Presidential Signature
AI Summary
This bill creates a Senior Investor Taskforce inside the Securities and Exchange Commission to protect people age 65 and older from scams and other financial harms. The taskforce will study problems seniors face—like financial exploitation and challenges linked to cognitive decline—then suggest fixes to rules and laws to better protect older investors . The Government Accountability Office must also study how often seniors are financially exploited, what it costs families and governments, and why many cases go unreported, and share results within two years.
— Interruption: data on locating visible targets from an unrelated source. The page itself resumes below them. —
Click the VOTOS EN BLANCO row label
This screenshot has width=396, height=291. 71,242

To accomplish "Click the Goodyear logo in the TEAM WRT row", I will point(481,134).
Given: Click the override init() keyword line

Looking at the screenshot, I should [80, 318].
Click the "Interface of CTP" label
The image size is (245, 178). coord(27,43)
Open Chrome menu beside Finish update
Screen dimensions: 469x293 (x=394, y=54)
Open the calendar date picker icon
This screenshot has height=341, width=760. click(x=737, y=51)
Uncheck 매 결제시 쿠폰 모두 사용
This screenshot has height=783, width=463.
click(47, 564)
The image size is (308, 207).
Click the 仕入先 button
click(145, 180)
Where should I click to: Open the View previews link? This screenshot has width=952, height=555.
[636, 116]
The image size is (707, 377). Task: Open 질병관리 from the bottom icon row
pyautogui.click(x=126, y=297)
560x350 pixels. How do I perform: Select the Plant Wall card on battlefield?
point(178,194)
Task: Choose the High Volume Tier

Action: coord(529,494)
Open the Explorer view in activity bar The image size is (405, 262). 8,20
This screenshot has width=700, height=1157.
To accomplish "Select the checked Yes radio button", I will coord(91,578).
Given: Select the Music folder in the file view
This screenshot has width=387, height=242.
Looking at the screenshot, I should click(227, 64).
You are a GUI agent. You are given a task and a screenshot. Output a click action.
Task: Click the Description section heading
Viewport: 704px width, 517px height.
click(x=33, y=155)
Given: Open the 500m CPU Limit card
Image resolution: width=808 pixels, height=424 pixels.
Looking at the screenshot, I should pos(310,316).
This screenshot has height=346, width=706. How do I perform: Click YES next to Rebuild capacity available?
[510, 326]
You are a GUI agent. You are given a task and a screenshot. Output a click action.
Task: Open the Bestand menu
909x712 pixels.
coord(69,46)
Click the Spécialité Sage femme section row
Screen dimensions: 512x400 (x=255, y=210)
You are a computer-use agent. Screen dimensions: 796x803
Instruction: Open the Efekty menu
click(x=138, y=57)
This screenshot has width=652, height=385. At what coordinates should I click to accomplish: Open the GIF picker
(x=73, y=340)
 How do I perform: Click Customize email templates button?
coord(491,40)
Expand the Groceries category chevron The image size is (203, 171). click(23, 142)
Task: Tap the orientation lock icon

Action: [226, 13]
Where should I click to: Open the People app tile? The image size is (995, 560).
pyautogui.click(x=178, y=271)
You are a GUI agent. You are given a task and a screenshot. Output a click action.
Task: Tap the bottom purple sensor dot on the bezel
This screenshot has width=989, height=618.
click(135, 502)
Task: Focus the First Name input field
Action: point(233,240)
The taskforce must report to Congress every two years on trends, serious issues, best practices, and recommended changes, starting after the GAO study is finished. It will coordinate with other agencies and groups, use existing SEC funds, and end after 10 years. “Senior investor” means someone over age 65. The act is referred to as the National Senior Investor Initiative Act of 2025 (also called the Senior Security Act of 2025).
Key points
- Who is affected: Investors age 65+, the SEC, and financial firms that serve seniors.
- What changes: An SEC taskforce is set up to identify risks and recommend protections; GAO must deliver a national study on senior financial exploitation; biennial reports to Congress on progress and needs .
- When: GAO study due within 2 years; taskforce reports every 2 years after that; taskforce sunsets after 10 years; funded with existing SEC resources.